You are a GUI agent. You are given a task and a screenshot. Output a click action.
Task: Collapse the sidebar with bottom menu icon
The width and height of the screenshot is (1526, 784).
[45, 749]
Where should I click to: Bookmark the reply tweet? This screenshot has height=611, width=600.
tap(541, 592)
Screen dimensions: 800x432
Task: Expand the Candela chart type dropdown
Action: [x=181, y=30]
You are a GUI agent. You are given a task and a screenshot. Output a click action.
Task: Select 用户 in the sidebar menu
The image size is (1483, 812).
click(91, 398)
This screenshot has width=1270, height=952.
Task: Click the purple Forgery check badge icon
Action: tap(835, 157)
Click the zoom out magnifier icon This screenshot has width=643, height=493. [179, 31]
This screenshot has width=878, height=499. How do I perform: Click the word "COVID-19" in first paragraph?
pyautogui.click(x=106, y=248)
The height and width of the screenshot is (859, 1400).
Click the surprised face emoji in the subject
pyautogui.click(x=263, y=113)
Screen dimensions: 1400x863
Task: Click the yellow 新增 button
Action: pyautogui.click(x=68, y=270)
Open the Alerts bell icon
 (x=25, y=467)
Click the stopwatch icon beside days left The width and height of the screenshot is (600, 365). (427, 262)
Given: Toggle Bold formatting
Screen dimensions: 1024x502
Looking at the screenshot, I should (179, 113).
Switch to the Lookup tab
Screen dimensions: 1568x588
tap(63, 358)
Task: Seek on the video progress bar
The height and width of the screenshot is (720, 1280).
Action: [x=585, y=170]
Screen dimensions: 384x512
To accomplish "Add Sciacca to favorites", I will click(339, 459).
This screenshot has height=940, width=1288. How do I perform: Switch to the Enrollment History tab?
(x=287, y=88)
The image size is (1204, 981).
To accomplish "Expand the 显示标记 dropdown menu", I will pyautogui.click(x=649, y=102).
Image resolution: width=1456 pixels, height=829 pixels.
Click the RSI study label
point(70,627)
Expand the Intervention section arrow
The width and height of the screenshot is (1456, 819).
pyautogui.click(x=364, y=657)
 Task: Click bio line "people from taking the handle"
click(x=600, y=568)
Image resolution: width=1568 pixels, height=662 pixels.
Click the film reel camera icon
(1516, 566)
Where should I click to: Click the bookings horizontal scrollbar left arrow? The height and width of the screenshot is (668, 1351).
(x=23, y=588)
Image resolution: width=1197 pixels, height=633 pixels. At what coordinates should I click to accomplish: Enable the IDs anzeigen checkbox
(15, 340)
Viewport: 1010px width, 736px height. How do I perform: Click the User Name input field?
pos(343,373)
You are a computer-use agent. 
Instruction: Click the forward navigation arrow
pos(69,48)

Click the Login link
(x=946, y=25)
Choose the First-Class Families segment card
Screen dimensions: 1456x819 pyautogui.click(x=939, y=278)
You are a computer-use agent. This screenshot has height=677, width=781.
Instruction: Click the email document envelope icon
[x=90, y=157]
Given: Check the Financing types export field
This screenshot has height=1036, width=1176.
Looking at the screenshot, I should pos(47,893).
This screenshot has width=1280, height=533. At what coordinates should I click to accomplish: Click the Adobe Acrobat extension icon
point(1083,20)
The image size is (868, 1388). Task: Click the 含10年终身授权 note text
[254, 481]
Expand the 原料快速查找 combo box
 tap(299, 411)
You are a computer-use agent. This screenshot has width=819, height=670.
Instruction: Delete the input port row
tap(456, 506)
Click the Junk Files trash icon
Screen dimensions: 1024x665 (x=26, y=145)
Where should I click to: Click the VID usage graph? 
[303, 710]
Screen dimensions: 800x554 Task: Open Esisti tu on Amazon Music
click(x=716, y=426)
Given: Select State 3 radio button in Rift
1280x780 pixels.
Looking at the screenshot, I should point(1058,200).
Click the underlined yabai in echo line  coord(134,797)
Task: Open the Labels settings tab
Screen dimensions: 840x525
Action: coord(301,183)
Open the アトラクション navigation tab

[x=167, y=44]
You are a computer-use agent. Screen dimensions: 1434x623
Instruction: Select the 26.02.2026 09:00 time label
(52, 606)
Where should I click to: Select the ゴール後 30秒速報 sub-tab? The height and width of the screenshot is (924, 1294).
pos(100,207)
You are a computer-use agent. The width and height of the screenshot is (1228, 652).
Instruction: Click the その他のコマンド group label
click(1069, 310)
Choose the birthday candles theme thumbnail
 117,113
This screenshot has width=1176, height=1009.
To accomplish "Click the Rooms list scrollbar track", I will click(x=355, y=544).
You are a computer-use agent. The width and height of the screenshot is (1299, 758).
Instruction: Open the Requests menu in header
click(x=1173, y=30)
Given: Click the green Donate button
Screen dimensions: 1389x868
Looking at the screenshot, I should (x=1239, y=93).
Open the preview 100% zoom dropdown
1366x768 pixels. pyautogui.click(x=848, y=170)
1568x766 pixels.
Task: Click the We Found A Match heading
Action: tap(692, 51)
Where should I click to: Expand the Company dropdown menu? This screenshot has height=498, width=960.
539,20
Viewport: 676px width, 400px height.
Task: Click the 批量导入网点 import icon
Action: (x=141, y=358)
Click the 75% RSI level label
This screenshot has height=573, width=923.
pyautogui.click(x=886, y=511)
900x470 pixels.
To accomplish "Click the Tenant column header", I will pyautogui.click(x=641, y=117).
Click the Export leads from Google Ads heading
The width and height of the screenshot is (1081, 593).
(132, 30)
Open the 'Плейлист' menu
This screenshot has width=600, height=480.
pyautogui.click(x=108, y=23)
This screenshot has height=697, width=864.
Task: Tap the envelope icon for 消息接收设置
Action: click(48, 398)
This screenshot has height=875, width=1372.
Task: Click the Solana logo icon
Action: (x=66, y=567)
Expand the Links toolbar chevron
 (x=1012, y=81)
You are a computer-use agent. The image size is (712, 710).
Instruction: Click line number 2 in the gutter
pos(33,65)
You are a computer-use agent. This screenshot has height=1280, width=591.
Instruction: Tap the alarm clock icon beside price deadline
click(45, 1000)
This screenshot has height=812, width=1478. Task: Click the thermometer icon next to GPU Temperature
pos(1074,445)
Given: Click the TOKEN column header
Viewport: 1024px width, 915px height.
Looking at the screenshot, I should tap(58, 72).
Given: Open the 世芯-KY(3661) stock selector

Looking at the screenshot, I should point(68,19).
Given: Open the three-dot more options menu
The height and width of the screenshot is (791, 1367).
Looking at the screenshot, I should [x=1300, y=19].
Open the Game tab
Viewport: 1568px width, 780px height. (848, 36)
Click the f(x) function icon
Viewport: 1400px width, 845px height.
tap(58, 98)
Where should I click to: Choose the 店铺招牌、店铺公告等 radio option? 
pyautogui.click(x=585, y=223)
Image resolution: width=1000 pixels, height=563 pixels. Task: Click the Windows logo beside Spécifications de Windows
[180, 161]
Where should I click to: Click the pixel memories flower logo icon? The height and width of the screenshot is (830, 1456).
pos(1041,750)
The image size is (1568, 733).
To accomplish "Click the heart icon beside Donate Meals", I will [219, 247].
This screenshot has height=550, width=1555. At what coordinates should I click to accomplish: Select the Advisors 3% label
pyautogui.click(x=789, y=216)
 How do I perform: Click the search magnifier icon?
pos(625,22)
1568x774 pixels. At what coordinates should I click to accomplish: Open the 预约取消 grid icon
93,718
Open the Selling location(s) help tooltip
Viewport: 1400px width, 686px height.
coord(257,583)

○ ○ ○

Copy out the data between the line containing "You are a computer-use agent. The image" and the line containing "Viewport: 1568px width, 780px", inclusive, character for character.

You are a computer-use agent. The image size is (712, 710).
Instruction: Click line number 2 in the gutter
pos(33,65)
You are a computer-use agent. This screenshot has height=1280, width=591.
Instruction: Tap the alarm clock icon beside price deadline
click(45, 1000)
This screenshot has height=812, width=1478. Task: Click the thermometer icon next to GPU Temperature
pos(1074,445)
Given: Click the TOKEN column header
Viewport: 1024px width, 915px height.
Looking at the screenshot, I should tap(58, 72).
Given: Open the 世芯-KY(3661) stock selector

Looking at the screenshot, I should point(68,19).
Given: Open the three-dot more options menu
The height and width of the screenshot is (791, 1367).
Looking at the screenshot, I should [x=1300, y=19].
Open the Game tab
Viewport: 1568px width, 780px height. (848, 36)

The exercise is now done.